Ahhh, North By North-East, great to be enjoying you once again. Last year I didn’t go to any NXNE shows because I didn’t want to buy a pass and I was working at Second City most nights, but this year I’ve cleared my schedule, managed to grab a press pass, and am psyched to experience the awesomeness of the festival again.
The first event guest Gold Soundz writer Assunta Alegiani and I checked out after we grabbed our press passes last night was an independant film called Mutual Appreciation, which was being screened at the Toronto Underground Cinema as part of the festival. It’s a low-budget black and white movie with aspirations to be kind of like a modern day Cassavetes film if it were about three lazy young-ish people in New York – one a musician – who find themselves in a weird love-triangle.
Marc: Mutual Appreciation is an interesting film with a couple pretty funny parts, and some enjoyable music made by the film’s struggling musician protagonist Alan (lead singer of The Bumblebees, the band he would like to be fronting if he could find other musicians to play with, played by Justin Rice, actually of the band Bishop Allen), but ultimately the movie kind of fails because all three of its lead characters – Lawrence and Ellie, who’ve been in a relationship forever seemingly, and Alan, the young guy who moves to New York to start a career in music – are just really annoying.
Lawrence is working as a TA at a University and has no balls, is really lame, boring, constantly following the leads of others, never taking charge of his own life. Ellie, his girlfriend, has a little more chutzpa and seems to wear the pants in the relationship, but never confronts him about her doubts in their relationship, never seems to actually do anything about the fact that she is really unhappy and appears to find him kind of pathetic (“Lawrence is a straight-shooter,” Alan tells her. “No, he’s a ‘bull-shooter’,” she responds”). She starts hitting on Alan, whom she is friends with. At first, Alan is too ineffectual to actually do anything with her advances and kind of just nods along when she tells him she’s attracted to him, then the next day decides he does like her as well, by which time the moment has already passed and Ellie says, hesitantly, “We can’t do this.” Alan is like, “yeah.”
Wow. Exciting stuff.
There are some amusing scenes like when Alan stumbles into a party with only three girls in wigs who decide to dress him up like a girl and he – ineffectual as always – just goes along with it. But ultimately, the result of having a film with a bunch of airhead characters with barely any drive or chutzpa is a film that’s fatally flawed by the lack of a central gravity, most obviously a character who takes initiative and makes things happen. Instead we just have a bunch of dumb young people floating around aimlessly while we watch, seldom with amusement.

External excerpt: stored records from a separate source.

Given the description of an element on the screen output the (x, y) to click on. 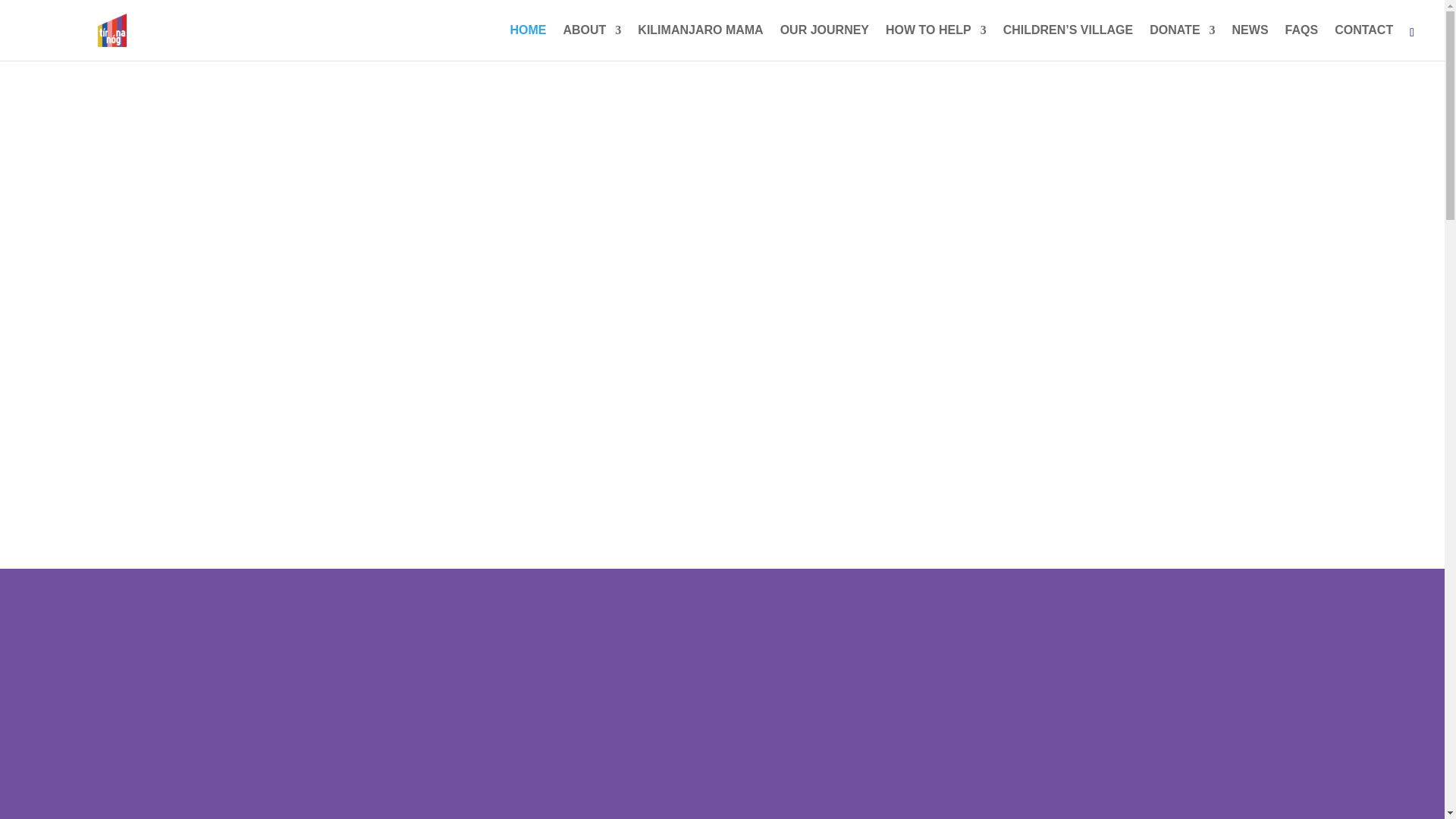
FAQS (1302, 42)
ABOUT (591, 42)
NEWS (1249, 42)
HOW TO HELP (936, 42)
KILIMANJARO MAMA (699, 42)
OUR JOURNEY (824, 42)
HOME (527, 42)
CONTACT (1364, 42)
DONATE (1182, 42)
Given the description of an element on the screen output the (x, y) to click on. 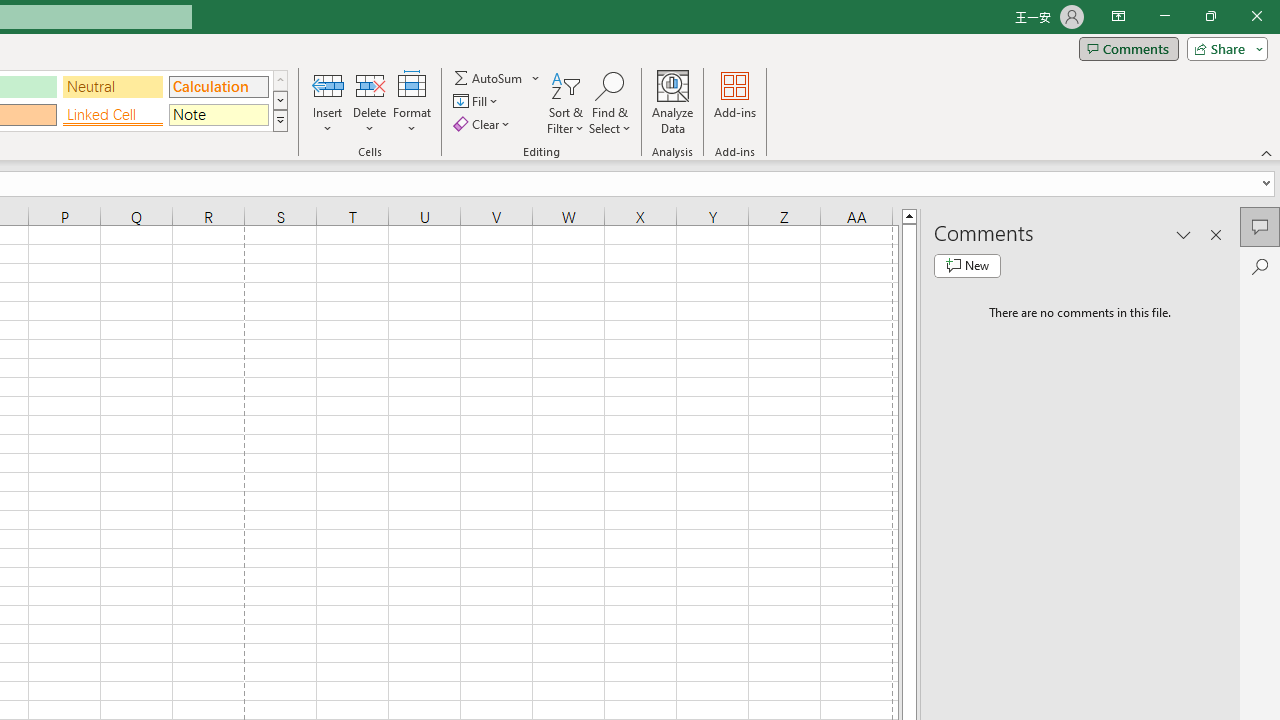
Delete (369, 102)
Given the description of an element on the screen output the (x, y) to click on. 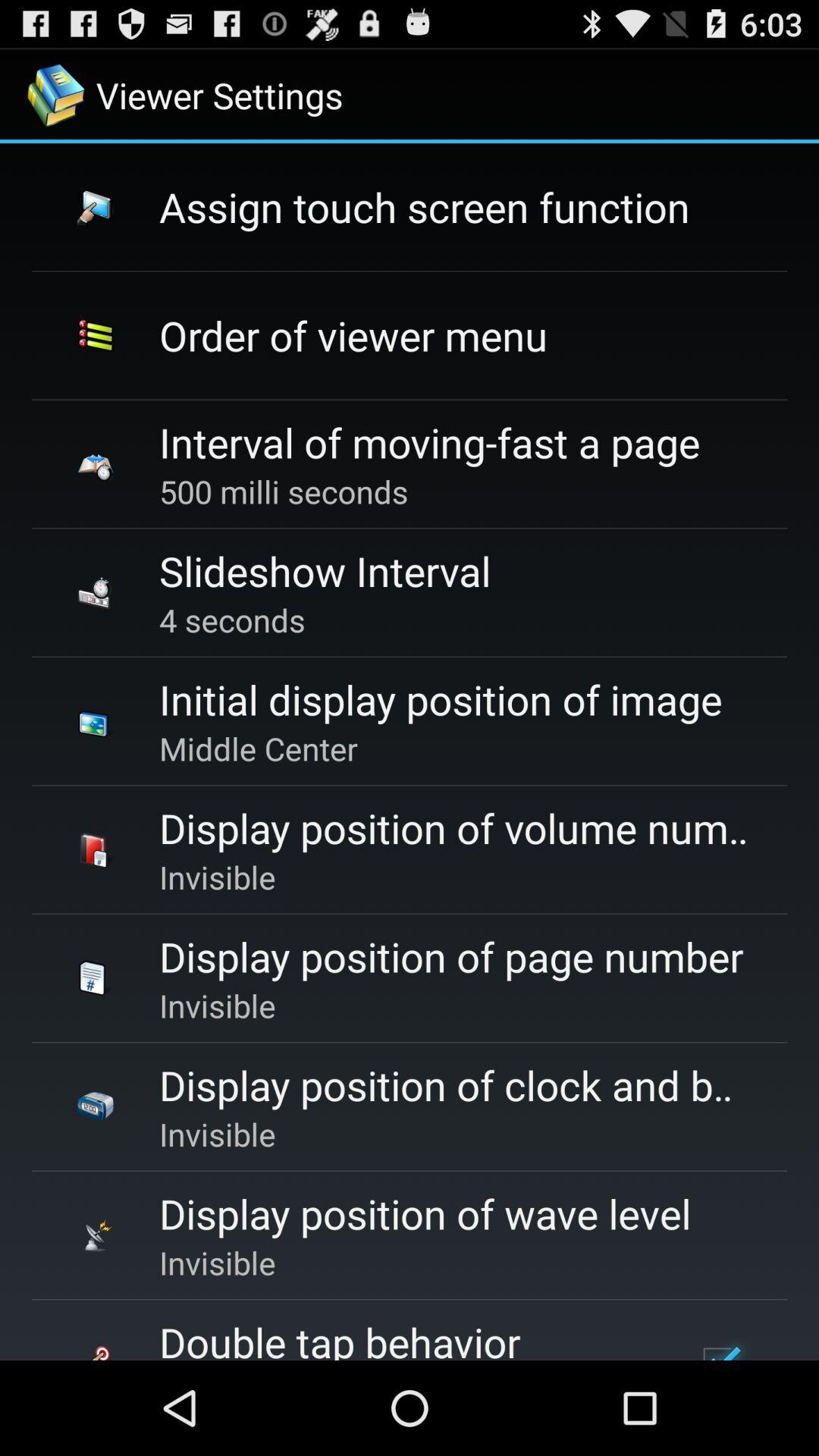
swipe to the order of viewer item (353, 334)
Given the description of an element on the screen output the (x, y) to click on. 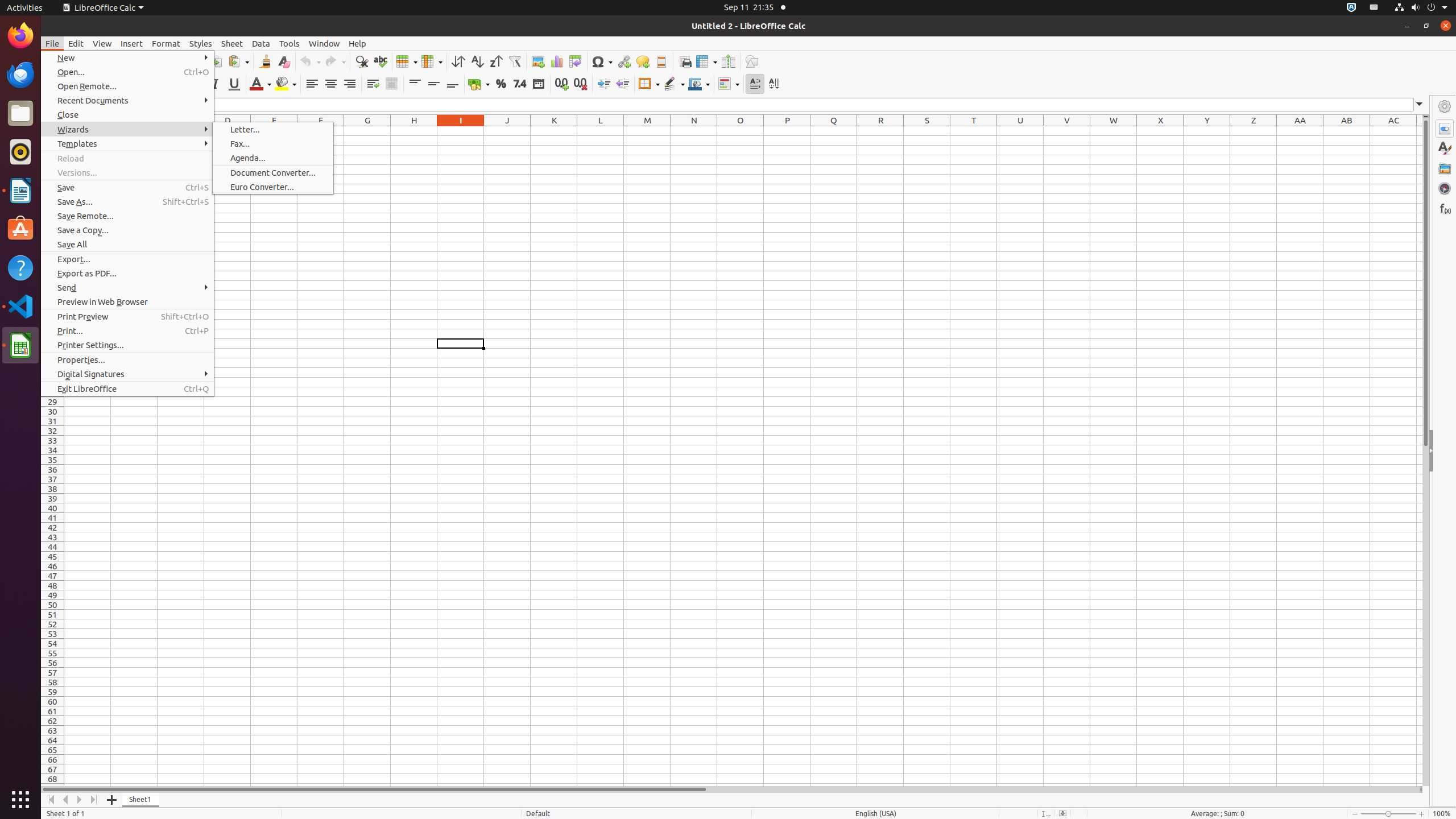
R1 Element type: table-cell (880, 130)
New Element type: menu (126, 57)
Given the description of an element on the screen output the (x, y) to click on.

Assunta: I fully agree that the three main characters were agonizingly annoying. I liked Ellie at first, out of the three she’s the most forceful one, and so it is her who generally sets the tone/topic when they’re hanging out. But slowly this image of the fun, ballsy woman crumbles to expose a little girl who chooses comfort over happiness. The two scenes in which her and Alan admit their “mutual appreciation” were killing me. Toying with the idea of cheating on her boyfriend and Alan’s best friend, Ellie pushes forward and then holds back over and over and over again. Seriously, how much can you elaborate on wanting to kiss the person across from you without ANYTHING happening?
And that brings me to Alan. Ugh. He is shaggy. He is endearing. He is basically a teddy bear, or at least certainly as (in)active as one. Or, as I told Marc last night, he’s like a jellyfish, pulled by whatever current is the strongest. Point is, Alan is waiting: for a job to come, for a girl to make everything right, for a new band to finally break through with, for a bunch of drunken girls to put him in a dress and smudge make-up on his face, etc. I was just waiting for someone to slap him so he’d finally wake up. Too bad Lawrence didn’t have the balls to.
Now, with all that said, I think the film intends to be annoying. Clearly it’s not a character driven film – if anything, it’s an anti-character-driven film. The lack of plot and/or cool people leaves atmosphere to subtly carry all the hints of how lost and unhappy these people are. The way it’s shot and edited strongly supports this, with barely any camera movement; most shots are full or medium ones, and the takes are loooong. It’s like there’s a deliberate lack of direction for the viewer (we’re Alan!), and it feels like you’re sitting there with the characters, unable to escape their lethargic dynamics. This heightens the brooding awkwardness by times a million. Had I watched this at home on TV, I would have had to change the channel a number of times, that’s how unbearably awkward it got.
I liked Mutual Appreciation for the unusual approach it took to telling a worn out story of girl-falls-for-her-boyfriend’s-best-friend. And it was shot in black-and-white, which is cool because – despite the characters’ frequent use of cell phones – it gave the film a timeless feel.